THE COMMON ROUND
By Wayfarer
The German press, which gives us too much of not enough most days of the year, has at last made news —to wit, an eloquent plea from Will Vesper, a poet, to the newspapers to cease publishing jokes about Scotsmen. The German press. Herr Vesper complains, is full of stupid jokes about Scots which originate in the Jew-ridden London press. Scots, it is added, are in fact the healthiest, most upright, and most Germanic of the races inhabiting the British Isles, and they alone furnish the possibility of a "home-grown English national development":
The Scots are the last healthy racial influence in the British Isles, which is sufficient reason for Jews and Jew-lovers in England to hate them and try to make them look ridiculous. It is sufficient reason, too, for our press to cease furthering the schemes of these Jews and their friends for the sake of a ,few silly jokes, especially since amons the Scots particularly one continually meets men and women who love and cherish Germany An end to Scottish jokes then. Not even a dachshund will accept them any longer They come from the Jews.
This seems to add up to the thing for which the British race has been searching since the days of King Alexander—a joke about Scotsmen that Scotsmen will see.
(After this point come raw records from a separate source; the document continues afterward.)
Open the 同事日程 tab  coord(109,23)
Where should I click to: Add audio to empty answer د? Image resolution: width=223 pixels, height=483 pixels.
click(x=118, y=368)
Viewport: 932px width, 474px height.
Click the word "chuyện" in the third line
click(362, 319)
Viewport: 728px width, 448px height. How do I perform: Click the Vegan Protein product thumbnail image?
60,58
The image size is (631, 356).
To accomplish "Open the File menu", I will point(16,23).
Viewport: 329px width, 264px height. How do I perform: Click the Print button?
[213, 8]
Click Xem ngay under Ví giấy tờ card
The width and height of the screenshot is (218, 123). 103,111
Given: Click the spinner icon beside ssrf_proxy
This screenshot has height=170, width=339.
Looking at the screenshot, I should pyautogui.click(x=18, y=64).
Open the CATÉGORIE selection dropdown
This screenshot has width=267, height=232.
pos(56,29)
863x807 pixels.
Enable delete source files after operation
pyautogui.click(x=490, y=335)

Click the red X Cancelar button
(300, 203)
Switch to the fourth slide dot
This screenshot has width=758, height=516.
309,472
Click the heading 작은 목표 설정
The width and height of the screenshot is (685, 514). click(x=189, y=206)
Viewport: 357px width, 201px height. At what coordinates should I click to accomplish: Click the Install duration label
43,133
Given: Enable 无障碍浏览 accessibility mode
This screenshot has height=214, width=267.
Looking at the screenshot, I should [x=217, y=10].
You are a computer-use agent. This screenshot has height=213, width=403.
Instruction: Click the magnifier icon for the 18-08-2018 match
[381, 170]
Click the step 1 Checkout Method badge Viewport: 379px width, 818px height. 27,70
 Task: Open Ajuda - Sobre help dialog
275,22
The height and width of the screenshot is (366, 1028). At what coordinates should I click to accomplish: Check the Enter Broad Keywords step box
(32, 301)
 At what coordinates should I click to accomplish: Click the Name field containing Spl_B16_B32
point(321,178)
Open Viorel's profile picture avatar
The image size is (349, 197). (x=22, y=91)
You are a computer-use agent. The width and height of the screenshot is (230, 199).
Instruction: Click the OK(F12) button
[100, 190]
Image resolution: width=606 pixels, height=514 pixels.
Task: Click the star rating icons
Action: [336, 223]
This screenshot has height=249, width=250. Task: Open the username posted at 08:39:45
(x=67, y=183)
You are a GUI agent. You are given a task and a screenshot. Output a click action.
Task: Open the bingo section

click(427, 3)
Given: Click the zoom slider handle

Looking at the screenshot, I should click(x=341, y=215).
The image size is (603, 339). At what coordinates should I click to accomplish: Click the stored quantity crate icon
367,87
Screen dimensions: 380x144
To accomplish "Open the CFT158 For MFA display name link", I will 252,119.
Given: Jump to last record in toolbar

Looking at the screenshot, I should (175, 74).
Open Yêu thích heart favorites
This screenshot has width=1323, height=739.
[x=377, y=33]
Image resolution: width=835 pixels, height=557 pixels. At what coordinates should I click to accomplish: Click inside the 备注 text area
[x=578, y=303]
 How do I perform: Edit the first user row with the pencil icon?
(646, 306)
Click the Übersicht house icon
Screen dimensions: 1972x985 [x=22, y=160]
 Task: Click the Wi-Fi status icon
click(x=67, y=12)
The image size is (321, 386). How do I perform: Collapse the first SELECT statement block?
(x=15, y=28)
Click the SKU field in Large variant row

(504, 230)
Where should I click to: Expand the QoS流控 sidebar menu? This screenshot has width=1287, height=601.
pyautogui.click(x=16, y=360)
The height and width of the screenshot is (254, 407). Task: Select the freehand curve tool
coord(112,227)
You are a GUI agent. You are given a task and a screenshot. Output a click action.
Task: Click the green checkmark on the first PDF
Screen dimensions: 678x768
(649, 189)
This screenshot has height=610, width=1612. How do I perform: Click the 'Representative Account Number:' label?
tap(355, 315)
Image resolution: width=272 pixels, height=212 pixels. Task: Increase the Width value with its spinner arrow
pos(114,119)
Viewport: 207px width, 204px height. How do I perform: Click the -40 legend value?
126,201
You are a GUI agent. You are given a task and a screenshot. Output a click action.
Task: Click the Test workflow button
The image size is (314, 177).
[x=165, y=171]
Personally, we hasten to add, we have always failed to see anything particularly funny about the Scot. Taking him all in all, he is scarcely a joking matter. Outside of Scotland, where he is rarely seen, except for an occasional glimpse of the flirt of the kilt when he is running with the deer, the Scotsman is übiquitous. If we take ship to some distant land, in an attempt to escape him, no sooner is the port cleared than he emerges, with a full philosophy and an empty pipe, from the bowels of the vessel. If we develop a complex about him and decide instead to stay at home, with the doors and windows locked and the blinds drawn, he still reminds us of his presence on the first of the month, when the letter-box is filled with his terse requests for interest payments.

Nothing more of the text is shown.